▶ [What needs to be done]:
Every line of the records that holds the word "profile" should be copied.
________________
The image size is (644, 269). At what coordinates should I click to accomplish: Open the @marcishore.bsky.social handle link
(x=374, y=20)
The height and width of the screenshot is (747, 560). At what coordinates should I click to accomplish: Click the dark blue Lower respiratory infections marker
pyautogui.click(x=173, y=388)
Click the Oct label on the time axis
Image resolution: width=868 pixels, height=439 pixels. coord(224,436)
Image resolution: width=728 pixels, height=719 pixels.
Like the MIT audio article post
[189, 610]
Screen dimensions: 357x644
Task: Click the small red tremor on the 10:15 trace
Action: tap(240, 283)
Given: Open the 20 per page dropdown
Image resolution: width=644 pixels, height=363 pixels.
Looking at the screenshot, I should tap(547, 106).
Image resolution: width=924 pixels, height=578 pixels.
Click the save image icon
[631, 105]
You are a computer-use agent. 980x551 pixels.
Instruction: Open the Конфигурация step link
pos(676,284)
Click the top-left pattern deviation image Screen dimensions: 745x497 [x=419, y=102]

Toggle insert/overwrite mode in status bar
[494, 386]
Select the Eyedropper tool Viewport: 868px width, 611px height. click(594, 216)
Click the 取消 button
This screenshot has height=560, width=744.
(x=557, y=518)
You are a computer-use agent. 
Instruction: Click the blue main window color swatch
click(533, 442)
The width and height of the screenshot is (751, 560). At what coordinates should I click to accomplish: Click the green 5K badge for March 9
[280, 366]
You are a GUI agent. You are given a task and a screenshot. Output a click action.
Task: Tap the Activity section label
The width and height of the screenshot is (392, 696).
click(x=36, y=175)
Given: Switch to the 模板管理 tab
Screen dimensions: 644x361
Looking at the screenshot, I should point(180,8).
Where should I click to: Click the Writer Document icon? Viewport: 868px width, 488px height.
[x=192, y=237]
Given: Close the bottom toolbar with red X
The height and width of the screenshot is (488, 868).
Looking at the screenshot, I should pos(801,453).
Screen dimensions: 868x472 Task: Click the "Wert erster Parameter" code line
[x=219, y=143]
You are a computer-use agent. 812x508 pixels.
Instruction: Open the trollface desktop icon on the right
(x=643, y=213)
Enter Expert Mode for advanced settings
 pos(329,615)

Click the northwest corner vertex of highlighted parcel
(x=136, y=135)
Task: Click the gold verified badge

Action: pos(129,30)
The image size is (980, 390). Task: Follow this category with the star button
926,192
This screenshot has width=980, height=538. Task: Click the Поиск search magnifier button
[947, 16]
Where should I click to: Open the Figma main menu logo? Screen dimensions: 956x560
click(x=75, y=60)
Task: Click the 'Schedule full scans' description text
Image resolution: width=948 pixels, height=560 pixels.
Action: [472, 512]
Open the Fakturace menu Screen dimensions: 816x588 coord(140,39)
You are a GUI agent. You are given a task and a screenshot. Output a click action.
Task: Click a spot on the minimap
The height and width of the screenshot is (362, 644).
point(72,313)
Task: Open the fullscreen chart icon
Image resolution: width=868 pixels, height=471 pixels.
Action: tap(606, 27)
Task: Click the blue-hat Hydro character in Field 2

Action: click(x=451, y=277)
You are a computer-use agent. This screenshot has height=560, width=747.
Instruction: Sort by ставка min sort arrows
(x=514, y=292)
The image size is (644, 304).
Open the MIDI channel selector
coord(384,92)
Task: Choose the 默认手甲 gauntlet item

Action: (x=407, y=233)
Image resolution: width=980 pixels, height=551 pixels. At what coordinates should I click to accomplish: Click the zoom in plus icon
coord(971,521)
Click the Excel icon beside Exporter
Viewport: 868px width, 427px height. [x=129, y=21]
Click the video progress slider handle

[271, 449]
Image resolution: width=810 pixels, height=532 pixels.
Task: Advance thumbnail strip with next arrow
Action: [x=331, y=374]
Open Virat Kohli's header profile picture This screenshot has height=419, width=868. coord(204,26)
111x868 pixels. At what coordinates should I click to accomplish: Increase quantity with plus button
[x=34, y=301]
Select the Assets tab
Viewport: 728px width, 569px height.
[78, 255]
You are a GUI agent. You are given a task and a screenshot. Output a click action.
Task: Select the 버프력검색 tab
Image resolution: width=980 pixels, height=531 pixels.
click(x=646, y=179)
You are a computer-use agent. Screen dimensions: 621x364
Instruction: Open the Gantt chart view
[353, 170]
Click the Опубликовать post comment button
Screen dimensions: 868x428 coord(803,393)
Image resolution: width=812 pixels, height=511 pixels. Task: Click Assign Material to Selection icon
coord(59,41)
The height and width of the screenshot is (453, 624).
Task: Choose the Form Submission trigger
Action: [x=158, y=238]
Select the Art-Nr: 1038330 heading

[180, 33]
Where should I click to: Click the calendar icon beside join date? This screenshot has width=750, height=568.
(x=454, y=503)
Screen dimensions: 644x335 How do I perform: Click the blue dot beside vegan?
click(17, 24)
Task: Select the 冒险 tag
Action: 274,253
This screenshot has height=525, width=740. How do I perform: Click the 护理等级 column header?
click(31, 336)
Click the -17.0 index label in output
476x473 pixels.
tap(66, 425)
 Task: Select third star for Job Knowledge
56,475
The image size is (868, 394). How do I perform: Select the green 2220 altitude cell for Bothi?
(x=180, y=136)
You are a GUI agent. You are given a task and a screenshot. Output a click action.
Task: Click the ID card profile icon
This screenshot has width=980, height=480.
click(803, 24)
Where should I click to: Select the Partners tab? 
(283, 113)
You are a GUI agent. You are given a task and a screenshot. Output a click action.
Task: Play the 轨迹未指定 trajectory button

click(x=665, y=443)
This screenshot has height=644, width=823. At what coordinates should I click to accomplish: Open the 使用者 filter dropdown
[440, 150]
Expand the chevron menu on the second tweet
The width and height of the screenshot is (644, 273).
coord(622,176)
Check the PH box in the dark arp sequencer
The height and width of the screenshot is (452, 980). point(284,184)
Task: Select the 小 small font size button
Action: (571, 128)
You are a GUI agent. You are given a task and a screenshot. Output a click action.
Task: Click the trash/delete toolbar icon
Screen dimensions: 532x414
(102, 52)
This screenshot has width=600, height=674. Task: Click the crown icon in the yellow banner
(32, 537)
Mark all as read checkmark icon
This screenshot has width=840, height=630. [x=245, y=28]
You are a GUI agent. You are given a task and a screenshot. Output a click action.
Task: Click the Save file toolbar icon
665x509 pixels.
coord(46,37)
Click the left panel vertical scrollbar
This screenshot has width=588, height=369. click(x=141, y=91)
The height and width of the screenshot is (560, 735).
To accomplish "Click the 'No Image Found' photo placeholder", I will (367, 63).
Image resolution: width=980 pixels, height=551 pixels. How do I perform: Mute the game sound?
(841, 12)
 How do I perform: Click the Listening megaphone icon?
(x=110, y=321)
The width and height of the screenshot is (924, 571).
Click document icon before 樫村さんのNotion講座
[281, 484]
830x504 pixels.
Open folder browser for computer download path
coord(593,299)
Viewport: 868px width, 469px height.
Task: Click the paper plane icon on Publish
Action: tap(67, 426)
________________
▶ [Response below]:
Open Virat Kohli's header profile picture This screenshot has height=419, width=868. coord(204,26)
Task: Click the ID card profile icon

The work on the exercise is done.